著者の疋田氏はTBSテレビ情報制作局所属のTVプロデューサーを務める傍ら、「自転車ツーキニスト」を名乗り
自転車の種類やパーツを解説した写真やイラストはほとんどなく、自転車通勤7年目になる著者の自転車通勤の意義やコツ、また自動車を優遇している社会のあり方への疑義など、自転車生活を楽しむための社会や環境のあり方についての提唱が中心となっている。年齢も近く、ちょうど来週から予定している私と同じ12kmの自転車通勤を実践している著者だったので、すんなりと腑に落ちる話が多かった。
著者は大人が自転車に乗るということについて次のように語っている。
小学校時代、中学校時代。あの頃、街は「面」としての存在だった。細かい街の構造物の在処を知っていた。小学校の裏山近くにある大きなドブ川はどこに通じているかを知っていた。工場近くの産業道路をずっと行くと、それがいつの間にか砂利道に変わり、その先が入り江に続いているのを知っていた。入り江の橋を越えると小高い丘があった。丘の上には何というか知らないけれど、うねうねと根を張った大きな木があった。その木の近くには友達3人だけの秘密基地があった。
自転車という少年時代最強の武器は、そうしたものをみんな教えてくれた。
大人になってしまうと、自分と地域とのつながりが点と線になってしまう。いつもの駅、いつもの近所、いつもの職場、いつもの路線、決まった地点で決まったことをしながら、毎日を過ごしていると、いつしかそれが自分のすべてになってしまう。
新鮮な発見が、日々失われていく。この街で大勢の人が生活し、それぞれにそれぞれの生態があることを忘れてしまう。

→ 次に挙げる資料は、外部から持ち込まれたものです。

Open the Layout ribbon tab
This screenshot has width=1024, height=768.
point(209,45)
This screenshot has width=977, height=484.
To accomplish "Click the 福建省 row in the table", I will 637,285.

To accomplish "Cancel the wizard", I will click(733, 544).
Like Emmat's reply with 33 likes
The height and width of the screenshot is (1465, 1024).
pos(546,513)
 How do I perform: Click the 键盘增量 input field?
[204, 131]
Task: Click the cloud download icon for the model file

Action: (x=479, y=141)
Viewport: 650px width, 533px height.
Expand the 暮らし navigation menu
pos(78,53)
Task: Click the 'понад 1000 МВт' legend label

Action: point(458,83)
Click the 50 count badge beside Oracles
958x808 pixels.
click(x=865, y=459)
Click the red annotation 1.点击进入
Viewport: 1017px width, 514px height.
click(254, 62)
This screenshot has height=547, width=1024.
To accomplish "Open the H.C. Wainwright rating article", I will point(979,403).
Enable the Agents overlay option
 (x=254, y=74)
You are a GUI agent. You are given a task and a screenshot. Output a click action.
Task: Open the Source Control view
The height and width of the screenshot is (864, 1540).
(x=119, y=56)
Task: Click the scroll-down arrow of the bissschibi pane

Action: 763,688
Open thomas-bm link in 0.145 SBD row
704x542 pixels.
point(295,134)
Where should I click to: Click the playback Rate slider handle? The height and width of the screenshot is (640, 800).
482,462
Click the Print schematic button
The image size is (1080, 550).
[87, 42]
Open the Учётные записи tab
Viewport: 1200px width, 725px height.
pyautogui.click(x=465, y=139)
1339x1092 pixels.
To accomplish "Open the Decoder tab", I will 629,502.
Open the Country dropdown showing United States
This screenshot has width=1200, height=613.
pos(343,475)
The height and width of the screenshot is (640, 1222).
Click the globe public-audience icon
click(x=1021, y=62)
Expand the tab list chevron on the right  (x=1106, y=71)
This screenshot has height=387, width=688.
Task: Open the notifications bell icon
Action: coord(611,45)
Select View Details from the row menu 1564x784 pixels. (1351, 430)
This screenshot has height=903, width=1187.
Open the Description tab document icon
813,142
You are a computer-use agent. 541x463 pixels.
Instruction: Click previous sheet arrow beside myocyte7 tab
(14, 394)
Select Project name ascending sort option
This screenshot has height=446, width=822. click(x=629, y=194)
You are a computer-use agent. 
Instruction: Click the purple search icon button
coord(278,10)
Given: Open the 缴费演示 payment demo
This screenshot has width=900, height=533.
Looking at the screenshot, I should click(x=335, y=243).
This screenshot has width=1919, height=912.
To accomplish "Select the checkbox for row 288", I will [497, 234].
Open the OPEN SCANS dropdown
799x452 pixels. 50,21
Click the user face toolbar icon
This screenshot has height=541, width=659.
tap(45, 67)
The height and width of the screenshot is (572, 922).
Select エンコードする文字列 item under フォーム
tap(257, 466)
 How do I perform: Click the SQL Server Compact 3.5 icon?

そういったものを自転車は実に直接的に教えてくれるのだ。
また、後半は趣味や健康といった個人的な枠組みを超えて、都市交通システムへと話が拡がっていく。環境という側面からも自転車のメリットは大きい。一般的な普通自動車で移動するのに比べ、自転車の場合はCO2の排出量が130分の1で済む。自転車こそが車道を走る主役であるような交通体系が求められるのだ。著者は巻頭の言葉の中で次のように述べる。
自転車、そして、自転車的なもの。それは自らの力だけで風を切って進んでいく快感であり、化石燃料を一切使わない究極のエコであり、クルマも電車もかなわない突出した都心でのハイスピードであったりする。だが、その本質は、世の中をこれ以上煩わしいものにさせるのはやめよう。よりシンプルに生きていこう、という精神なのではないかとも思う。自転車というシンプルな乗り物には、人生をちょっぴり楽しくするための何かが確実にある。その何かは自分だけでなく、社会のためになると私は信じている。